Title : Strategic efforts towards development of a cell culture attenuated duck plague vaccine using an Indian virulent field isolate
Abstract:
Duck farming occupies an important position next to chicken farming in the Asian continent. Among various diseases affecting the duck populations, duck plague (DP) or duck viral enteritis, caused by Anatid herpesvirus-1, is the most significant contagious viral disease reported worldwide very frequently, causing huge economic losses due to high morbidity and mortality. The main strategy for combating this disease is through vaccination. In India, presently a live attenuated chicken egg adapted DP vaccine, originally imported from Netherlands, is being used for prevention of DP since more than five decades. The present process of vaccine preparation by propagating the vaccine virus in developing chicken eggs appears to be very cumbersome along with other limitations. Therefore, we have attempted to develop a cell culture-based indigenous vaccine. In this process, an Indian virulent strain of duck enteritis virus (DEV/India/IVRI-2016) was isolated from the field samples and was fully characterized including the complete genome sequence (GenBank no.MZ824102.1). The virus was first propagated in developing duck eggs, then in duck embryo fibroblast (DEF) cell culture and finally adapted in chicken embryo fibroblast (CEF). The vaccine candidate (DPvac/IVRI-19) was developed by attenuation of the DEV isolate through serial propagation in primary CEF cell culture and the titre of the vaccine virus was 107.5 TCID50/ml. The vaccine was tested for safety and potency as per OIE and Indian Pharmacopeia (IP-2018) guidelines and it was found to be completely safe and afforded 100% protection against challenge infection with the virulent DEV. Comparative analysis of the complete genome sequence of this vaccine strain (MZ911871.1) with the virulent field isolate (MZ824102.1) revealed nucleotide mutations in various genes, which might have resulted in attenuation of the virus. As compared to the existing chicken egg adapted commercial DP vaccine available in India, the newly developed cell culture vaccine is precisely in pure form and amenable for large scale production with uniform titre from batch to batch. Further, considering the fact that continuous or established cell lines have the ability to grow indefinitely and easier to maintain, presently we are trying to adapt the vaccine candidate (DPvac/IVRI-19) in established cell lines such as DF1 (CEF origin) and Vero cells for further making the ease of industrial scale production..
Audience Take Away:
• We are demonstrating the strategical approach for development of a cell culture attenuated duck plague vaccine from a local field isolate for effective control of the disease. The audience may be benefitted from this talk to implement similar approach to develop vaccines as per necessity.
• In this presentation, we shall be describing the process of isolation of the wild strain of duck plague virus from the field samples collected during outbreak, characterization of the field isolate, adaptation of the virus in homologous host/ cell culture system and then in heterologous cell culture followed by serial propagations to achieve attenuation of the virus to develop a vaccine candidate. The audience may learn about the detailed protocol for vaccine development by attenuation of a field strain through cell culture method and can implement in their research.
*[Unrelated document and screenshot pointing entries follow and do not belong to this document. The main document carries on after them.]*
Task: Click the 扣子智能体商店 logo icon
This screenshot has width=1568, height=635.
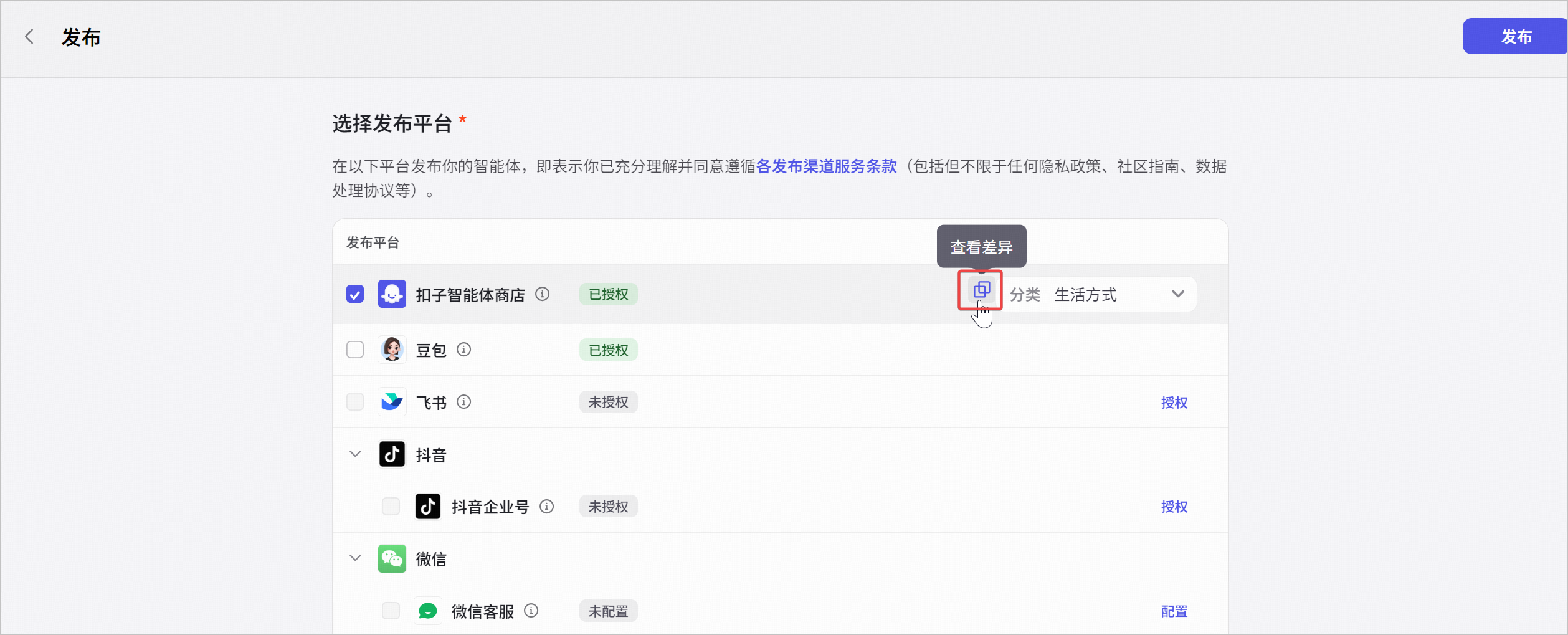Action: point(392,294)
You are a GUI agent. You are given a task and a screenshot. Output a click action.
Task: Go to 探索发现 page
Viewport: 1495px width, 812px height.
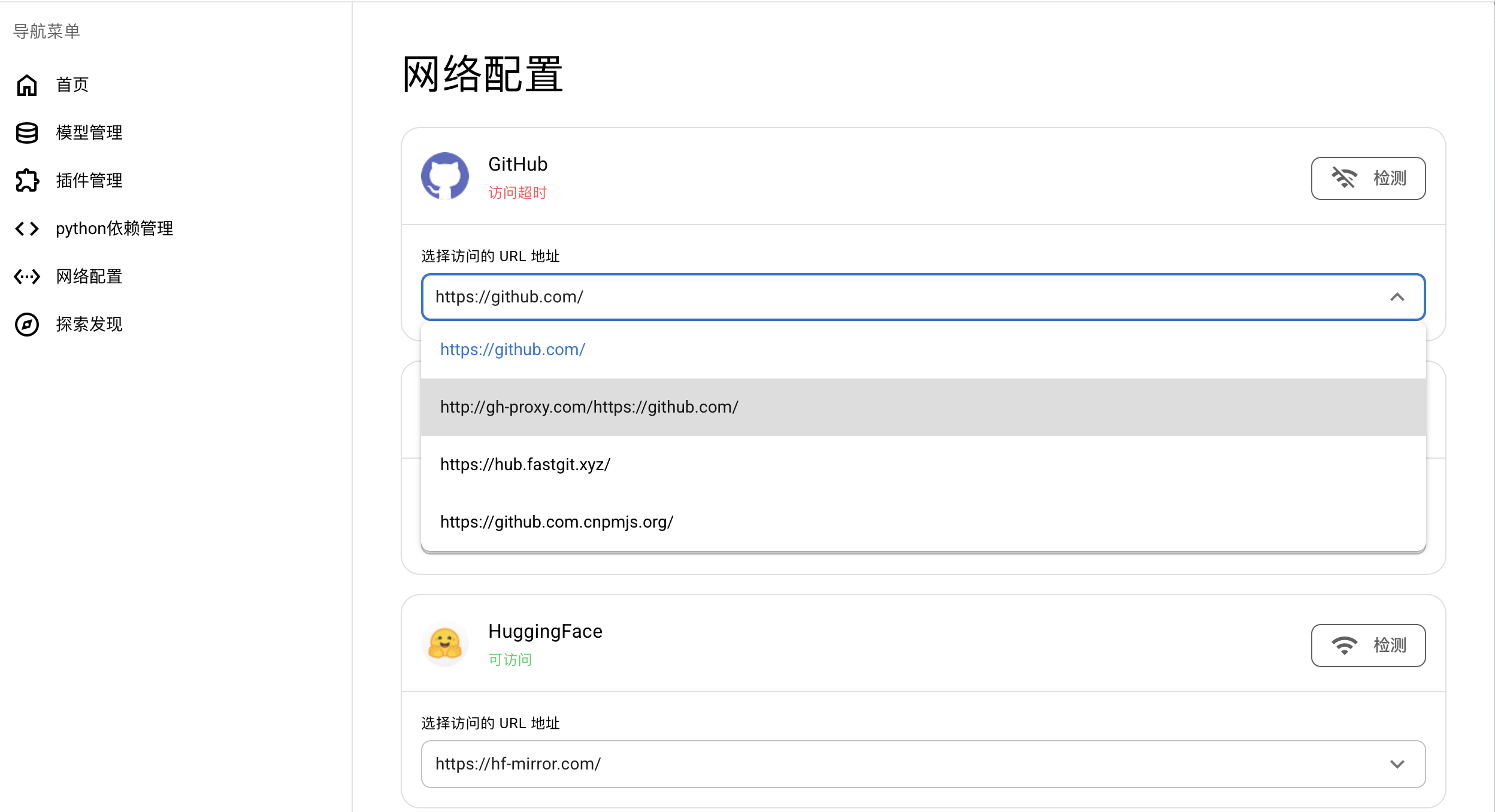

• We shall be talking about the complete genome analysis, in which we found mutation in certain genes, which indicate their possible role in attenuation of the virus or virulence of the organism. Further studies may open the door for newer generation technologies for vaccine development including DIVA strategies.
• Certainly, this cell culture vaccine has advantages over the existing duck plague vaccine presently being used in India and may be in many other countries, which is prepared by propagation of the vaccine strain in developing chicken eggs. Since, our new vaccine candidate is prepared from a local strain; it may be more effective against the presently circulating field strain eliciting long lasting robust protective immunity. By using cell culture system, apart from ease of production we can obtain the vaccine virus in precisely pure form ascertaining the uniform titre from batch to batch. Further, we are also working on adaptation of this vaccine strain in established cell line, which will further make ease of commercial production.